Tarlan-class torpedo boat

Class overview
- Operators: Navy of the Islamic Revolutionary Guard Corps
- In service: 2005–present

General characteristics
- Type: Torpedo boat
- Displacement: 9 tons (standard)
- Length: 11.9 m (39 ft 1 in)
- Beam: 3.1 m (10 ft 2 in)
- Draught: 0.65 m (2 ft 2 in)
- Installed power: Diesel
- Propulsion: 2 × diesel engines, 1,320 horsepower (0.98 MW); 2 × surface piercing propellers;
- Speed: 50 knots (93 km/h)
- Complement: 2

= Tarlan-class speedboat =

2005 Iranian fast torpedo boat class

Tarlan is a class of fast torpedo boat operated by the Navy of the Islamic Revolutionary Guard Corps of Iran. A modified version of this class has been referred to as Dalaam.
== History ==
The class is manufactured by Iran, and was first reported in 2005.
== Design ==
=== Dimensions and machinery ===
The ships have a standard displacement of 9 t. The class design is 11.9 m long, would have a beam of 3.1 m and a draft of 0.65 m.
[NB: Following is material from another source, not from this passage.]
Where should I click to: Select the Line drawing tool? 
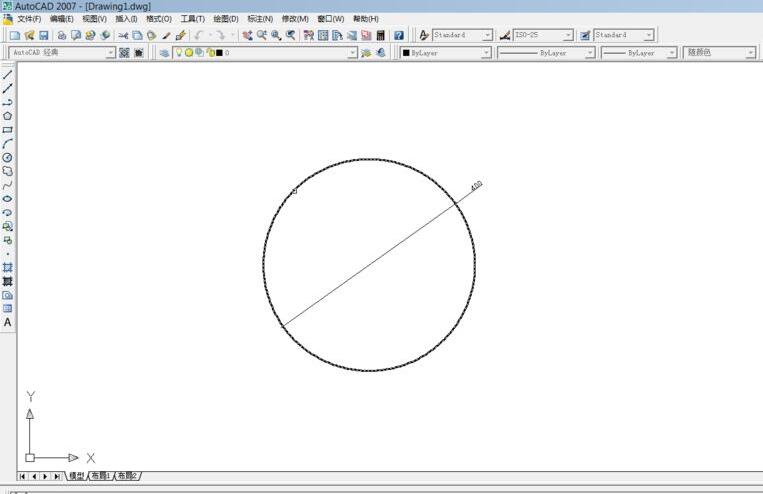7,75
It uses two surface piercing propellers, powered by two diesel engines. This system was designed to provide 1,320 hp for a top speed of 50 kn.
=== Structure and armament ===
The vessel's hull is made of aluminum, and is of catamaran type. It has a 1.5 high pedestal, which may be capable of supporting an anti-armor guided weapon. Tarlan boats can fire high-speed rocket torpedoes.